• EXERCISE REQUIREMENTS
Please return each of the following records word for word, keeping every line unchanged.

• DATA FOR THIS EXERCISE

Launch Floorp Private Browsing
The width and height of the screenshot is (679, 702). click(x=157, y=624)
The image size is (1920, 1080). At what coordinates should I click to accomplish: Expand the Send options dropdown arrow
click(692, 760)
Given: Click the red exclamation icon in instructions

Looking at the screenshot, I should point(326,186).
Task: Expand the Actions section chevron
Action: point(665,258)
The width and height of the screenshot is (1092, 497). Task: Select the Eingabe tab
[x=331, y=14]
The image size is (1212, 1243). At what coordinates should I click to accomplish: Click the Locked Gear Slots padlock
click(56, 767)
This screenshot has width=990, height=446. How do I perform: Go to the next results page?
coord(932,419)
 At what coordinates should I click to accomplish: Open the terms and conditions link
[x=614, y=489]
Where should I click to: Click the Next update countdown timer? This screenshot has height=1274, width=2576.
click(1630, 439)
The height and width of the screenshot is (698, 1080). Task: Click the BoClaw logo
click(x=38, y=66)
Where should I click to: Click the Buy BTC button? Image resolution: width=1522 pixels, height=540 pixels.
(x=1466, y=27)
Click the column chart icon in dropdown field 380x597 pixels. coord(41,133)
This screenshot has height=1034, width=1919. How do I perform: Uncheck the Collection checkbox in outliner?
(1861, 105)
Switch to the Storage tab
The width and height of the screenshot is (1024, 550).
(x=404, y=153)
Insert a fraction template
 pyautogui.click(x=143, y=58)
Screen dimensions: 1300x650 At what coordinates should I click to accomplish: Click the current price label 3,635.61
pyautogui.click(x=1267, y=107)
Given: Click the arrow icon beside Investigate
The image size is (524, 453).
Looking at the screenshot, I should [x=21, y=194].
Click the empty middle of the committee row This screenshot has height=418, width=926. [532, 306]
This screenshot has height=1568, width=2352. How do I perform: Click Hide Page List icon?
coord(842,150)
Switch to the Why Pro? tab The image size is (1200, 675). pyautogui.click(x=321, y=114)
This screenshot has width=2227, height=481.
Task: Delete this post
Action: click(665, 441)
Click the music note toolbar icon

• TASK OUTPUT
Launch Floorp Private Browsing
The width and height of the screenshot is (679, 702). click(x=157, y=624)
The image size is (1920, 1080). At what coordinates should I click to accomplish: Expand the Send options dropdown arrow
click(692, 760)
Given: Click the red exclamation icon in instructions

Looking at the screenshot, I should point(326,186).
Task: Expand the Actions section chevron
Action: point(665,258)
The width and height of the screenshot is (1092, 497). Task: Select the Eingabe tab
[x=331, y=14]
The image size is (1212, 1243). At what coordinates should I click to accomplish: Click the Locked Gear Slots padlock
click(56, 767)
This screenshot has width=990, height=446. How do I perform: Go to the next results page?
coord(932,419)
 At what coordinates should I click to accomplish: Open the terms and conditions link
[x=614, y=489]
Where should I click to: Click the Next update countdown timer? This screenshot has height=1274, width=2576.
click(1630, 439)
The height and width of the screenshot is (698, 1080). Task: Click the BoClaw logo
click(x=38, y=66)
Where should I click to: Click the Buy BTC button? Image resolution: width=1522 pixels, height=540 pixels.
(x=1466, y=27)
Click the column chart icon in dropdown field 380x597 pixels. coord(41,133)
This screenshot has height=1034, width=1919. How do I perform: Uncheck the Collection checkbox in outliner?
(1861, 105)
Switch to the Storage tab
The width and height of the screenshot is (1024, 550).
(x=404, y=153)
Insert a fraction template
 pyautogui.click(x=143, y=58)
Screen dimensions: 1300x650 At what coordinates should I click to accomplish: Click the current price label 3,635.61
pyautogui.click(x=1267, y=107)
Given: Click the arrow icon beside Investigate
The image size is (524, 453).
Looking at the screenshot, I should [x=21, y=194].
Click the empty middle of the committee row This screenshot has height=418, width=926. [532, 306]
This screenshot has height=1568, width=2352. How do I perform: Click Hide Page List icon?
coord(842,150)
Switch to the Why Pro? tab The image size is (1200, 675). pyautogui.click(x=321, y=114)
This screenshot has width=2227, height=481.
Task: Delete this post
Action: click(665, 441)
Click the music note toolbar icon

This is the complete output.